The web should be accessible
My interest in accessibility started in design school when I attended a lecture by Michael Graves. Graves' work in considering user context and ability across products and spaces framed the importance of accessible design early for me.
This led to a foundational belief that designing accessible websites and products improves user experiences for all. To that end, I am currently studying for the CPACC exam. At Adobe, I build scalable accessible solutions for my surface, contribute to educating my wider team, and refine and solution accessibility tickets with both design and technical solves.
AI Skepticism & Pragmatism
AI is a tool—both like and unlike any other. Refusing to engage in understanding it at all is antithetical to our responsibilities as designers to create the future we believe in. We can't create the future without engaging with the present and understanding the past.
I do currently use AI at work to build better processes, help me move through discovery efficiently, analyze research and data, and prototype (or build, this site is an example of that). As a designer with a frontend background, I've used AI to spend more time building than I was able to before. I can communicate intent to stakeholders, PMs, and engineers with higher fidelity and clarity than ever before. Under increasingly pressurized timelines, this makes more time to craft our experiences, edge cases, unhappy paths, and accessibility with intention—shifting refinement left.
I actively engage in token reduction strategies and prefer to build systems that don’t rely on continuous AI usage to function. I encourage designers to learn basic commands in the terminal and git themselves. As designers, we would not use AI to move a button 4px down, therefore we should learn to clone a branch and create pull requests. This is an opportunity to become more expansive.
While I do use AI tools at work, these words are all my own and you will find me having more conversations that are critical of AI than not.
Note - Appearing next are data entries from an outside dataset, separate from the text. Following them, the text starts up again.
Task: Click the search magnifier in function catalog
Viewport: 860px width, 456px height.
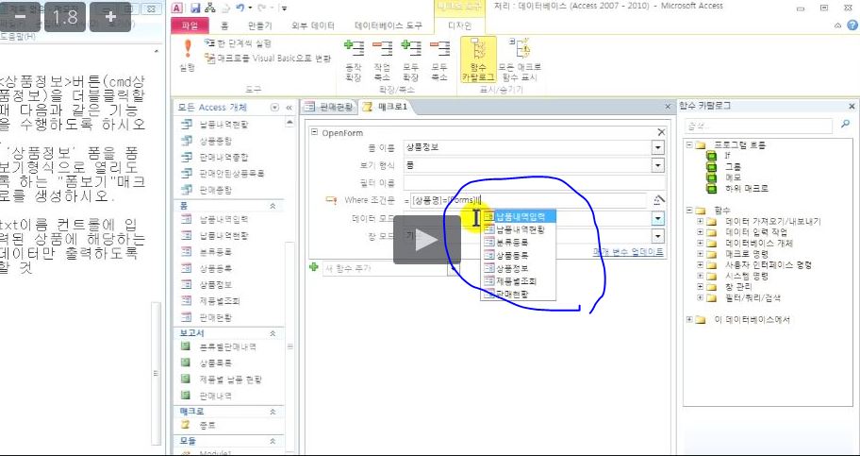Action: pos(846,126)
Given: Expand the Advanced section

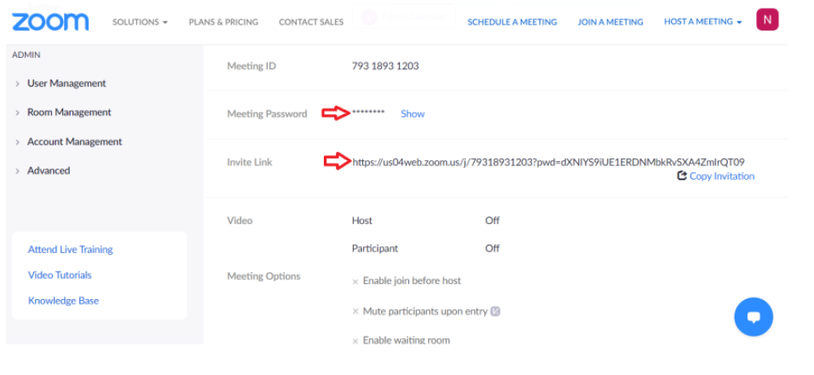Looking at the screenshot, I should click(x=48, y=170).
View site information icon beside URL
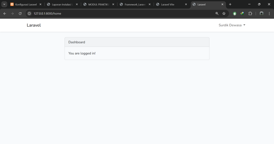This screenshot has height=144, width=274. (29, 13)
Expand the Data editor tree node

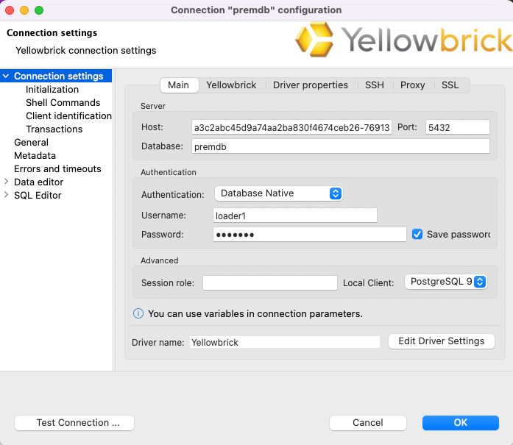7,182
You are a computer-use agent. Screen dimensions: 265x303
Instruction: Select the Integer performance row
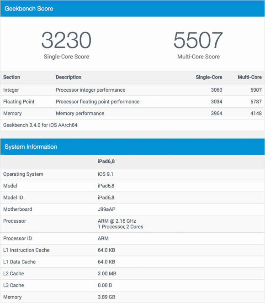click(x=133, y=90)
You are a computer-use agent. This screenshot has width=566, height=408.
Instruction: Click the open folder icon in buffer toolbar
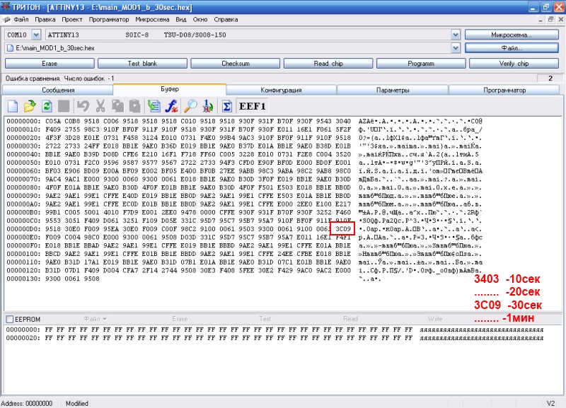[30, 106]
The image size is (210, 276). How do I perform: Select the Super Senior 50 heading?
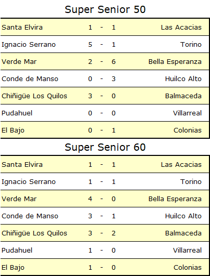click(x=105, y=10)
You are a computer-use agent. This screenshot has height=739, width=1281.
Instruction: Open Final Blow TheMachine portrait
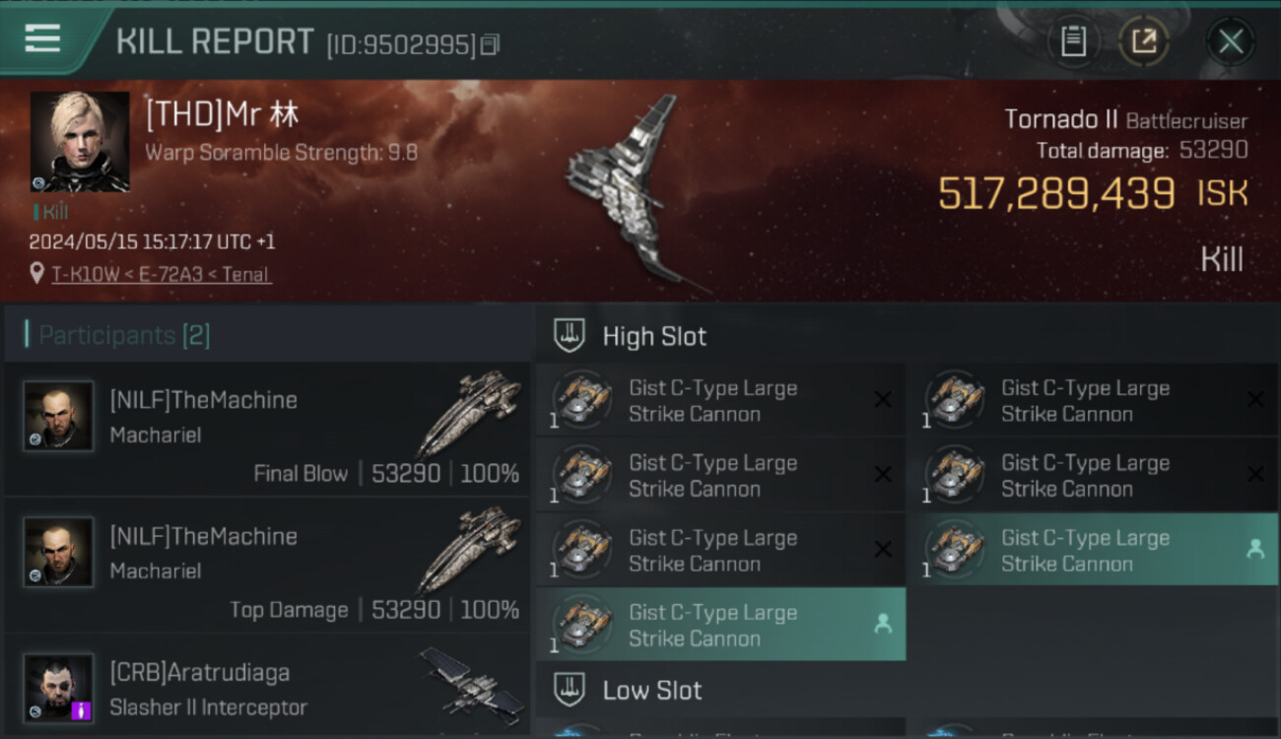(x=59, y=416)
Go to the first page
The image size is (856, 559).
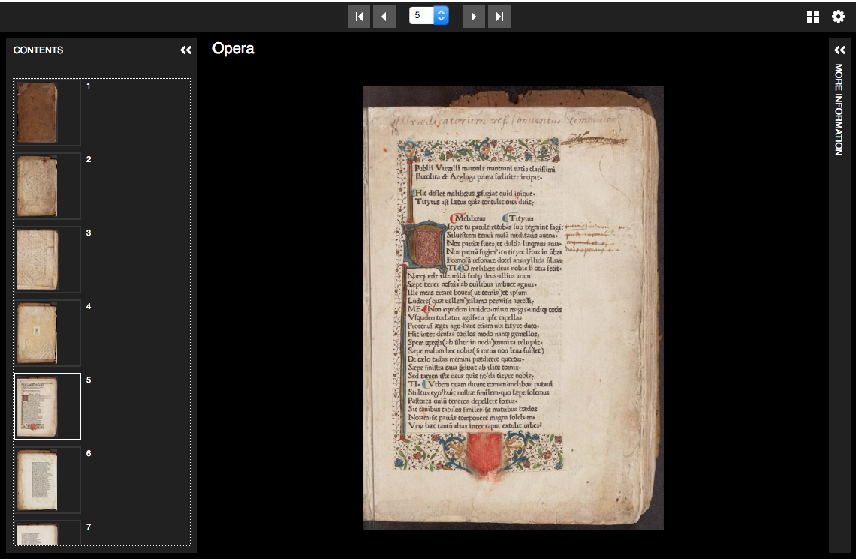359,16
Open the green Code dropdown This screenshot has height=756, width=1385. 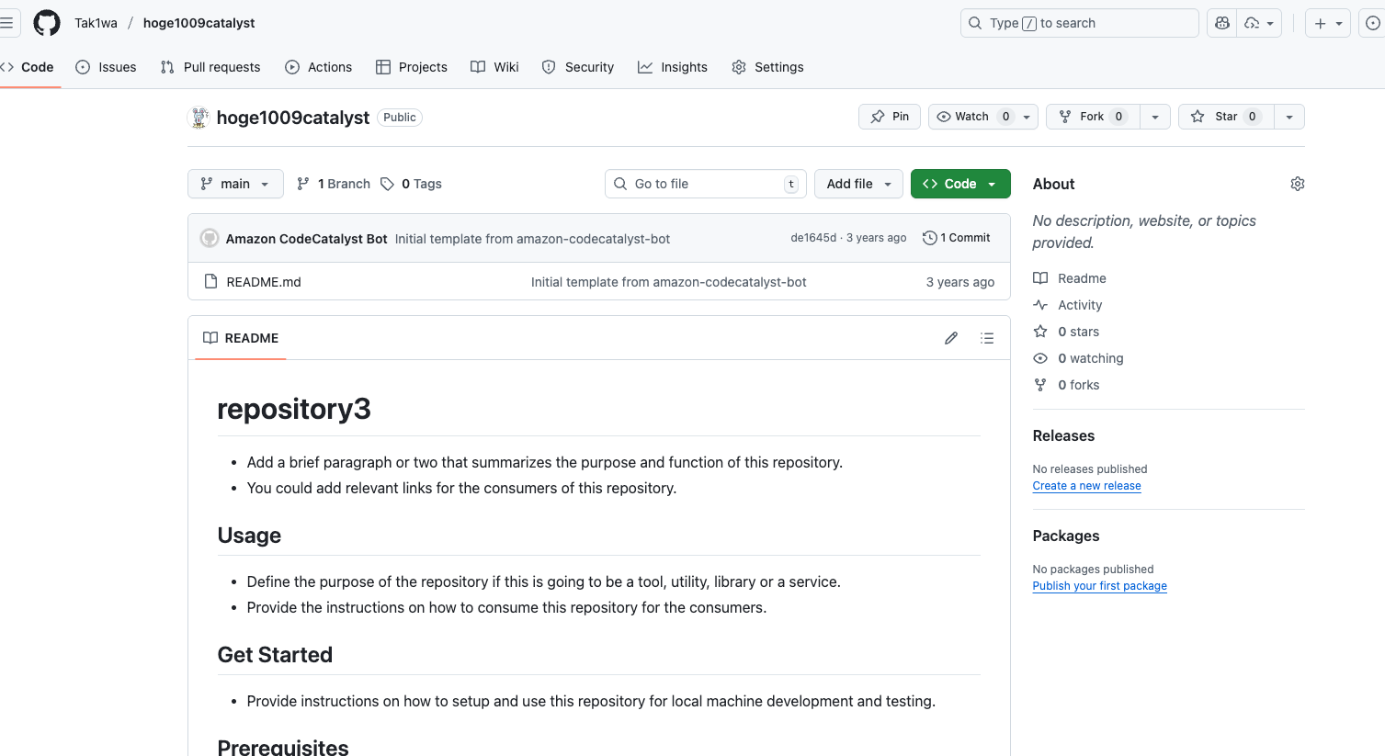pos(959,184)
Ask me about the economics of this technology, that impact of data center creation (and where we chose to put them), legal ramifications on IP consumed (and the implications of selling AI outputs), and my perceptions of the actual utility vs marketed utility. We could also discuss the outcomes of Open AI and Anthropic's venture into government contracts and the choices being made to use AI to wreak havoc and destruction on a global scale.
Critical thinking is a part of design as a practice and when I stop using that muscle, I'll retire to tend my garden and chickens full-time.